Thursday, May 12, 2011

Proving Once Again....

...how out of touch with reality academe can really be...

Harvard shocked by Canada’s rejection of Ignatieff
"Boston’s chattering classes are struggling with the stunning political defeat of one of Harvard’s most popular academics at the hands of Canadian voters, painting Michael Ignatieff’s historic loss as Liberal leader as a new low in Canadian politics.

A series of editorials and articles published this week in the Harvard Crimson, Boston Globe and elsewhere have blamed Canadians for being close-minded and anti-American when they handed Mr. Ignatieff and the Liberals the party’s worst defeat in history."
or maybe it's just Boston:
"“Harvard sees itself as the centre of the universe, so I’m sure it felt it very deeply,” said Graham Wilson, chair of Boston University’s department of political science."
It's pathetic. Even the excuses given miss the mark:
"In a front page article, The Boston Globe said the main reason for the Liberal collapse was that Mr. Ignatieff — the former director Harvard’s Carr Center of Human Rights Policy and an expert on international military interventions — had views on the Canadian mission in Afghanistan that had pushed “war-weary voters toward the more left-leaning New Democratic Party.”

The paper’s editorialists noted with some disbelief that Canadian politics had become “surprisingly caustic” and described the “sadness and indignation” his former Harvard colleagues felt at seeing that Conservative attack ads painting Mr. Ignatieff as a foreign Ivy League elitist had played so well with Canadian voters."
Look, people, Western Canada, the most America-friendly part of the country, always rejects Liberals. It was the Liberal Party of Canada that decided to parachute Iggy into the leadership position, by-passing the wishes of the rank and file membership. That sort of hubris doesn't go well in most of Canada, never mind just Western Canada.
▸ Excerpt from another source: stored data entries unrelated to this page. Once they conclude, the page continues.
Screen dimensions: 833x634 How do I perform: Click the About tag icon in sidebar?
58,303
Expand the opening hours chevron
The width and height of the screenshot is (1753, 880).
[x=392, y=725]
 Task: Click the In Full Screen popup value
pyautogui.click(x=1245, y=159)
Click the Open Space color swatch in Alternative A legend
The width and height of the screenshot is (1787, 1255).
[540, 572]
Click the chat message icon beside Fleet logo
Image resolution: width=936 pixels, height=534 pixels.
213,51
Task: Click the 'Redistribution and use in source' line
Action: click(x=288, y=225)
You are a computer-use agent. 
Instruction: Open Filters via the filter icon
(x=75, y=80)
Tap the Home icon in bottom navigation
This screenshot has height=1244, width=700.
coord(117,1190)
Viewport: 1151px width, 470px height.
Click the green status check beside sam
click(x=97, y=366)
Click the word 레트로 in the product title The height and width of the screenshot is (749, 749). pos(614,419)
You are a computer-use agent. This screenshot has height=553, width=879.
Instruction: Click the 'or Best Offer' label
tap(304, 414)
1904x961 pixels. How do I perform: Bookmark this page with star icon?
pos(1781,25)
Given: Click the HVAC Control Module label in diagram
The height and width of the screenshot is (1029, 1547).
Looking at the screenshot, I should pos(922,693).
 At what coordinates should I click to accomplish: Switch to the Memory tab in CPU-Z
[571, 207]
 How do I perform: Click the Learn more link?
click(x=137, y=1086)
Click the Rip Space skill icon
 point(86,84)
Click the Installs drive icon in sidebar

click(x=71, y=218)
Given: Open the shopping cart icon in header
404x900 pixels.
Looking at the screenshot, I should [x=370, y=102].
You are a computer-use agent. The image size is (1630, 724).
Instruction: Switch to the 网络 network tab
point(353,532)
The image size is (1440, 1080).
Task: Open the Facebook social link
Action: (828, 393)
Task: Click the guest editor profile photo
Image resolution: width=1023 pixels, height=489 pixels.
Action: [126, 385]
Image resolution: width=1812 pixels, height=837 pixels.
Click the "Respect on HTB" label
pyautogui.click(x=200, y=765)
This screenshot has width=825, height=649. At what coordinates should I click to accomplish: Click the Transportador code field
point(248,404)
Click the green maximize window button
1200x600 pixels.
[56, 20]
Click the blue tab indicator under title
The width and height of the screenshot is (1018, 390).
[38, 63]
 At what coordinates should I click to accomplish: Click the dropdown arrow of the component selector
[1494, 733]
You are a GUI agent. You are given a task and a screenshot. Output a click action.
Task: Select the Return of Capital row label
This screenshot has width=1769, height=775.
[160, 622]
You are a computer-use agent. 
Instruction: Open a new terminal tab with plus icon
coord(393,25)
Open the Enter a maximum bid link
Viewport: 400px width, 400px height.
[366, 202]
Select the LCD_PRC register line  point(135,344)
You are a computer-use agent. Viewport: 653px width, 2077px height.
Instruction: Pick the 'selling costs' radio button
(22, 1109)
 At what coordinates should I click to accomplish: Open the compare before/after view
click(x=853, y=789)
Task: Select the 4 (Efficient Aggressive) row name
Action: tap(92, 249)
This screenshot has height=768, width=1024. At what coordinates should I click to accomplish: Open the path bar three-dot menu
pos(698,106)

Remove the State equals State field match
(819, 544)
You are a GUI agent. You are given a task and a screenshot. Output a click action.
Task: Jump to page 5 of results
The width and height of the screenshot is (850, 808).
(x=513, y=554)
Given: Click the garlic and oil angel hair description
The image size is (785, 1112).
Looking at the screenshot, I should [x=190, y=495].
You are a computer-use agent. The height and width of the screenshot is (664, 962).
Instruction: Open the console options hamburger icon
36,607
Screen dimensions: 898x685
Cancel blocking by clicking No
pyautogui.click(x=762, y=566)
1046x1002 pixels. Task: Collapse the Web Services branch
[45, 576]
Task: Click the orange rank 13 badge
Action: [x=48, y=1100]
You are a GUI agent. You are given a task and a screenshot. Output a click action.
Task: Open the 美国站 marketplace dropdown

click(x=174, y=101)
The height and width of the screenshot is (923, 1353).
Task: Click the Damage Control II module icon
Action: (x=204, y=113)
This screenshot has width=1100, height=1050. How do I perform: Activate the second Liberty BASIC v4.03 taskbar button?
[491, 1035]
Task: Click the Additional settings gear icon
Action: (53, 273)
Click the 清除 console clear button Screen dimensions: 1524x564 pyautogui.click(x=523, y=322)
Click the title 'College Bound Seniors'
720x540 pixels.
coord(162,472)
And besides, Iggy was out of touch with Canada's political landscape. It doesn't matter what country he had been in, he wasn't here and there are numerous niggling little details of which he was obviously ignorant that would have translated into disaster for Canada had he been Prime Minister.

We tend not elect parties based on their foreign policy stance.  We're more concerned with bread and butter issues right here at home, and we wanted someone who deeply and intimately understands what those are.  All politics is local, right?

And - and this is a big one - I really think the Liberal Party is over. It is elitist. People of the Liberal persuasion have been preaching to us and looking down their snobbish noses at us for decades and we're sick of being treated like plebeians. So we banished them. Hopefully for good.

Oh, and we take great delight in the internal melt-down, squabbling and finger pointing in the Liberal ranks taking place now, as if to say, "how could this possibly have happened". Kinda proves our point.

Oh. And does this not also say something about the attitude so prevalent amongst liberal arts faculties in North American universities?  Time for an overhaul in that arena, as well.

Perhaps the Boston Globe and the Harvard Illuminati can just dismiss this as Canada's version of the Tea Party movement.

PS: American Thinker has taken note. The smirking is palpable.